アタラクシアの猫

ナチスの犬のアタラクシアの猫のレビュー・感想・評価

ナチスの犬(2012年製作の映画)
3.6
ドイツ占領下のオランダにユダヤ人1000人の命を救った実在の英雄が居た。
英雄はユダヤ人から唾をはかれる。異端の英雄物語。
シンドラーや杉原千畝、樋口季一郎※とは一味違う。
※樋口某…自分で調べなさい。

1942年。
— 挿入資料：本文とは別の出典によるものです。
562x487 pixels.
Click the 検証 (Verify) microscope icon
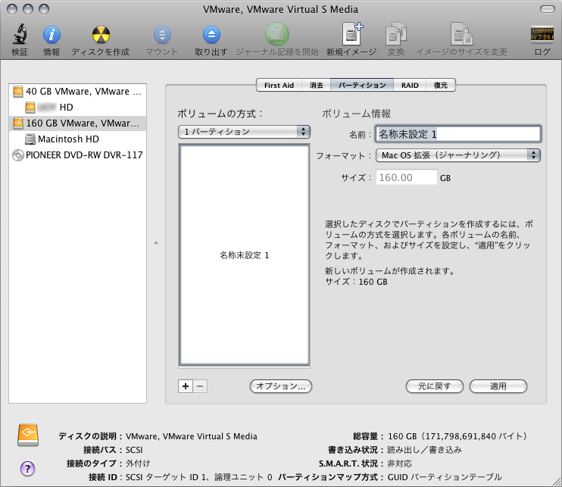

オランダの劇場支配人のウォルター・ススキンド。
既にユダヤ人のドイツ移送は始まっていた。
ススキンドの劇場は接収。
500人収容する待機場所に提供して移送を免除されたススキンドと家族。
その代わりオランダ国内15万人のリストをチェックして、ナチスの軍人の元、ユダヤ人の移送の管理を任される。

情報は操作されていた。
ススキンドは労働者確保の為のドイツ移送と思って協力していたが、おかしい?なぜ女性も子供も移送か?

内情を知る人物から、ドイツ移送後の「シャワー」の話しを聞く。男も女も子供も、裸にされてシャワーを浴びる。それは水ではなくガスだ、と。虐殺の事実を知ったススキンド。

ユダヤ人の子供ローズとシモン。
その母は、ススキンドの前で裸になる。涙ながらにススキンドの手を取り無理やり股間に押し付ける母。
私を好きにして良いからローズとシモンを助けて!

ススキンドはナチスの手先を演じつつ、その目をかいくぐり子供達を隠し続ける。

移送のリストの人数と、移送者の数が合わない。
どうするススキンド。

少々、分かりにくい描写もあるし、我が身と家族を守ろうとした延長のユダヤ人救出なので、釈然としないかも。
それでもホロコーストを憎む気持ちからの行動なので、後世で、もっと評価を受けて良い人物だと思う。